:: What you have to do ::
Only lines that contain the word "dimensions" are to be returned from the data below.

:: Records for this exercise ::
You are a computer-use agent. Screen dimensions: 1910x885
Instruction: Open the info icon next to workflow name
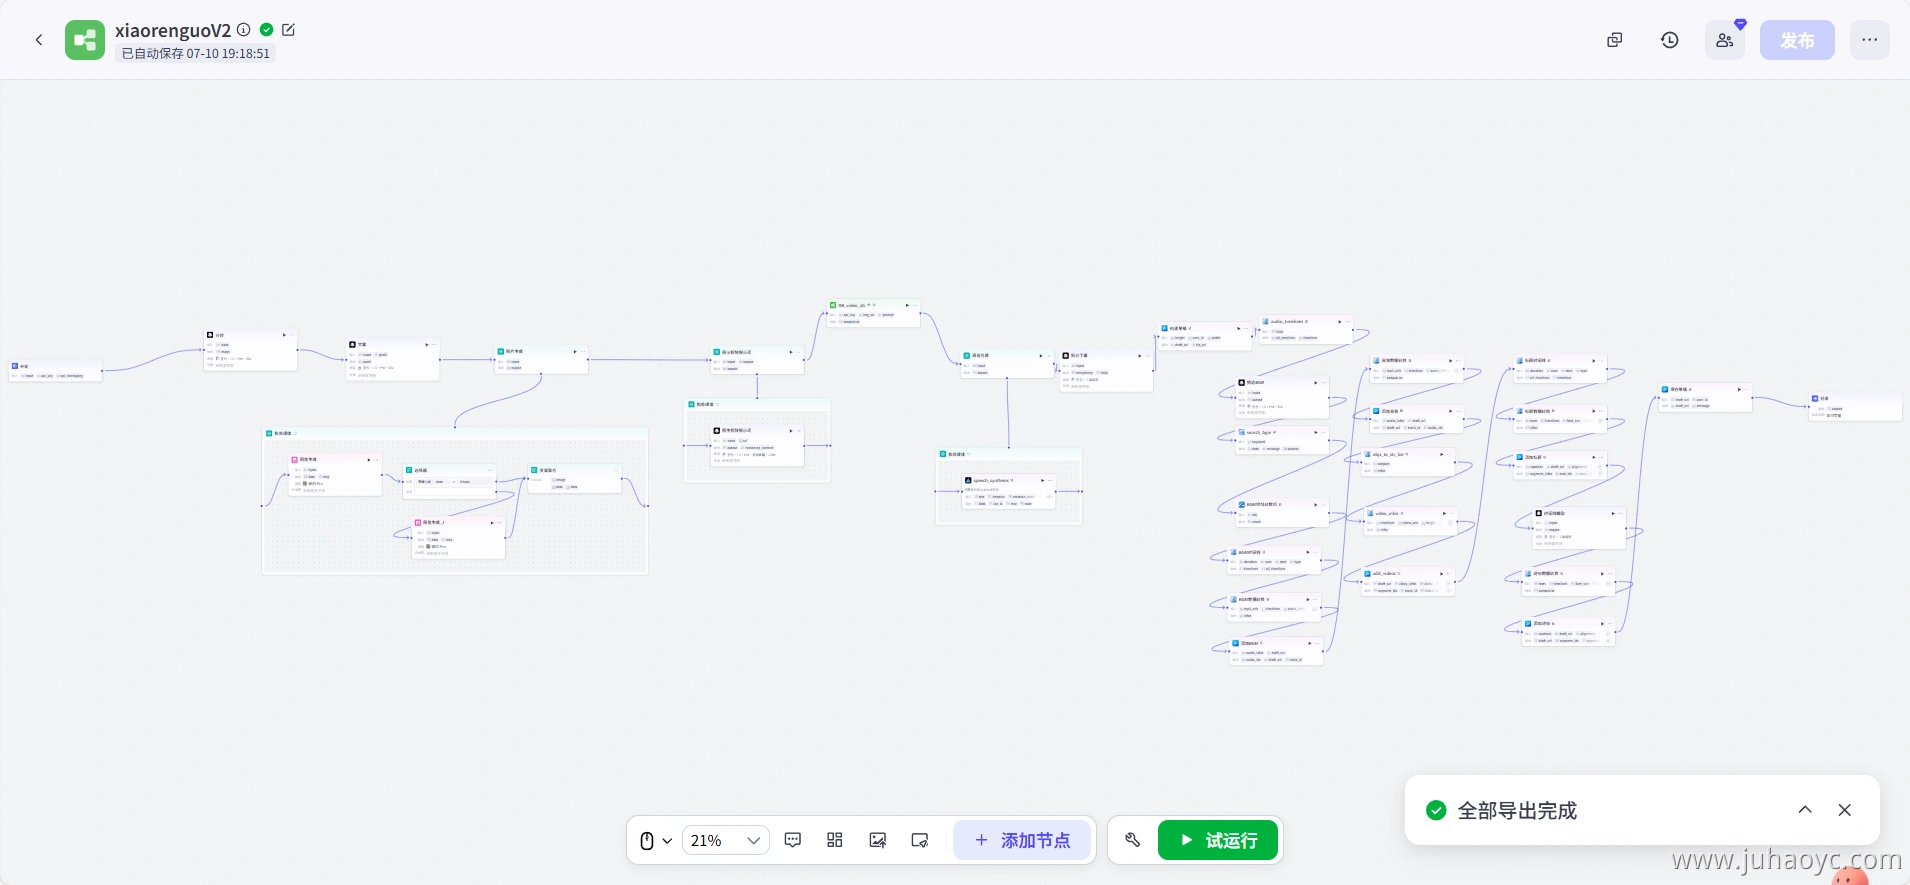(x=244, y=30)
--
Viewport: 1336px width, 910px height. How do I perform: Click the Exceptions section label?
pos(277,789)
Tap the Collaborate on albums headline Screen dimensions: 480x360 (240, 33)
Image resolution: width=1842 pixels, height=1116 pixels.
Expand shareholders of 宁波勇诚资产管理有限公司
--
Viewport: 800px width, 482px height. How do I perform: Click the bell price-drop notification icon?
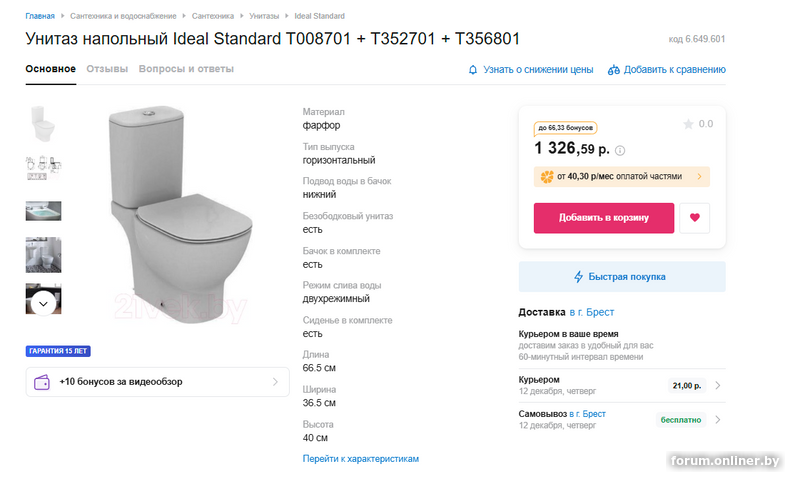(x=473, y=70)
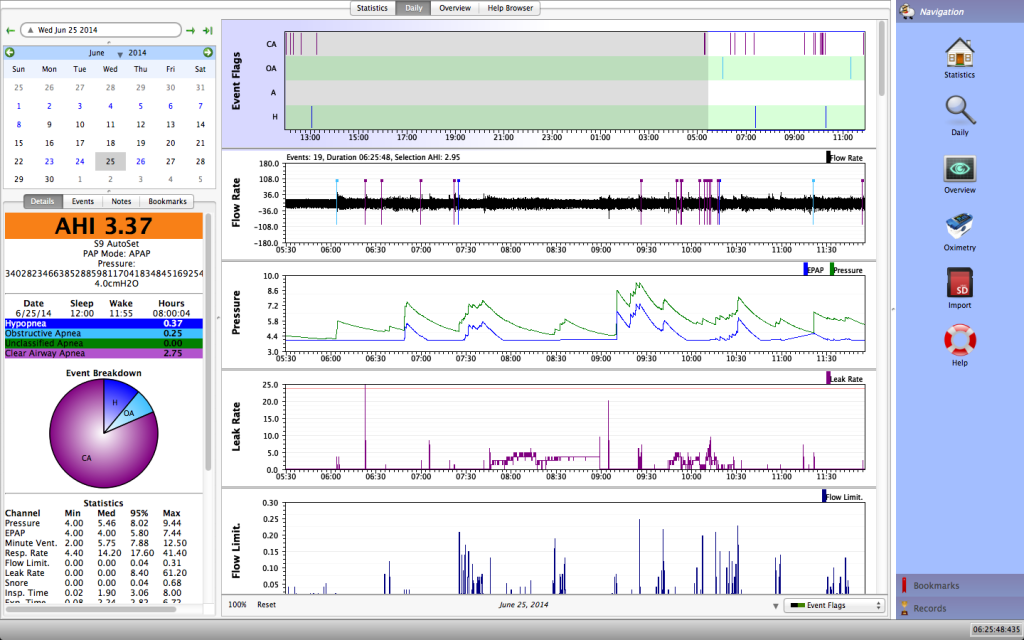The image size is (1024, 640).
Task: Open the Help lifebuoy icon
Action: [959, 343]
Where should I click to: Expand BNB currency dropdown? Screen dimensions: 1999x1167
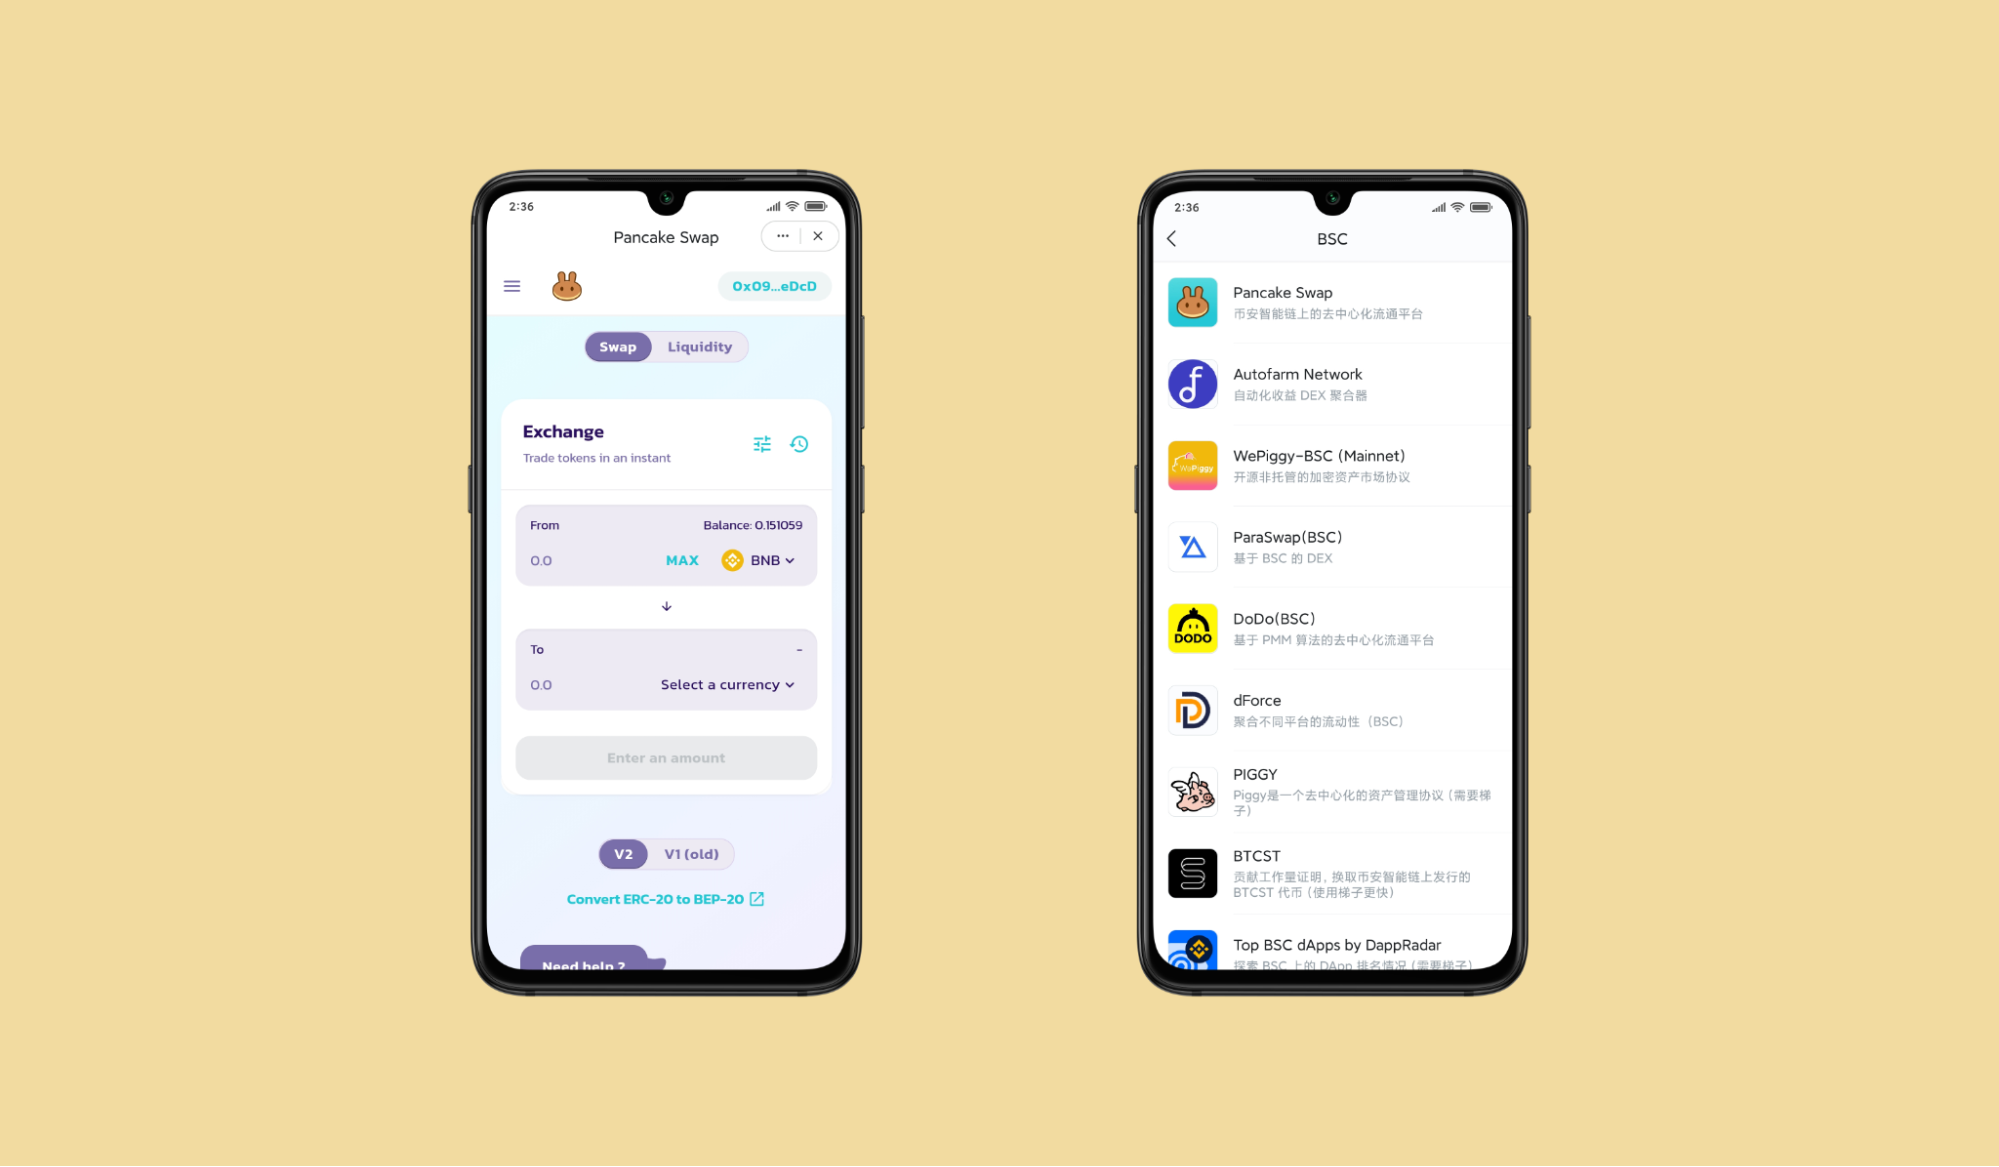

:: Completed exercise ::
You are a computer-use agent. Screen dimensions: 1910x885
Tap the Collaborate on albums headline Screen dimensions: 480x360 (240, 33)
Where should I click to: Expand BNB currency dropdown? Screen dimensions: 1999x1167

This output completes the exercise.